Figure 1: GDP - Sliding or Stagnating?
Source: ONS, CE
Downside Risks Still Clear?
As for those swings, the December result and revisions meant a 0.3% q/q Q4 drop, both below the BoE’s flat projection and meaning that, after the Q3 decline, the economy entered formal but still modest recession. The underlying trend is one of stagnation given that GDP rose a bare 0.1% on average in 2023, albeit where per capita GDP fell for the seventh quarter in seven.
In terms of recent momentum, monthly GDP is estimated to have fallen by 0.1% in December 2023, following growth of 0.2% in November 2023 (revised down from a 0.3% growth) and a fall of 0.5% in October 2023 (revised down from a fall of 0.3%). GDP was flat in y/y terms all indicative of a flat underlying trend at best. Indeed, it could be argued that the weakness is more manifest as Figure I shows the extent to which the monthly level of GDP has fallen since last summer, ie down almost 1% from the aberrant July figure,
As for the larger than expected Q4 GDP drop, there was a fall in the volume of net trade, household spending and government consumption in Quarter 4 (Oct to Dec) 2023, partially offset by an increase in gross capital formation. It is unclear to what degree that the latter was inventory driven.
Figure 2: PMI Composite Survey - A Poor Guide to GDP Swings?
Source: Markit, ONS
As for the economic outlook, our relatively gloomy scenario may seem to be in conflict with survey data that have seemingly shown some degree of resilience in the last few quarters. Indeed, PMI data have perked up late but these numbers have been very poor indicators of actual GDP swings in recent years (Figure 2), especially the composite measure which excludes construction, government and retailing, perhaps the three sectors most affected by policy both monetary and fiscal. Even so, there are supportive factors: not least the marked drop in wholesale energy prices which will filter through in another bout next quarter and where the fiscal situation is going to be little more supportive than previously envisaged.

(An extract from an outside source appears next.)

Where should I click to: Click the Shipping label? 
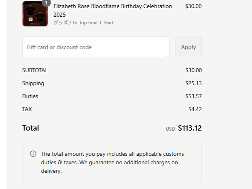click(x=33, y=83)
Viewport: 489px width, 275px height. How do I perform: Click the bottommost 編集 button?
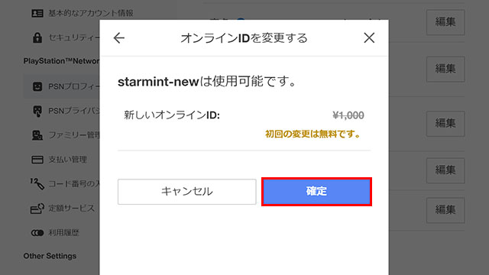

But businesses are losing much of the energy support cushion through 2024. However, the main concern is clearly the impact of the sizeable tightening in monetary policy that is already causing tighter financial conditions that will increasingly bite the economy through the credit channel, this very much highlighted by unprecedented declines occurring in both the level of bank credit and bank deposits. This fragile outlook is very much led by the consumer, the most exposed to likely outright damage from the housing market. Admittedly, there are brighter signs regarding housing, but the level of transactions is still low and perhaps still falling, this being the main factor that will affect consumer spending.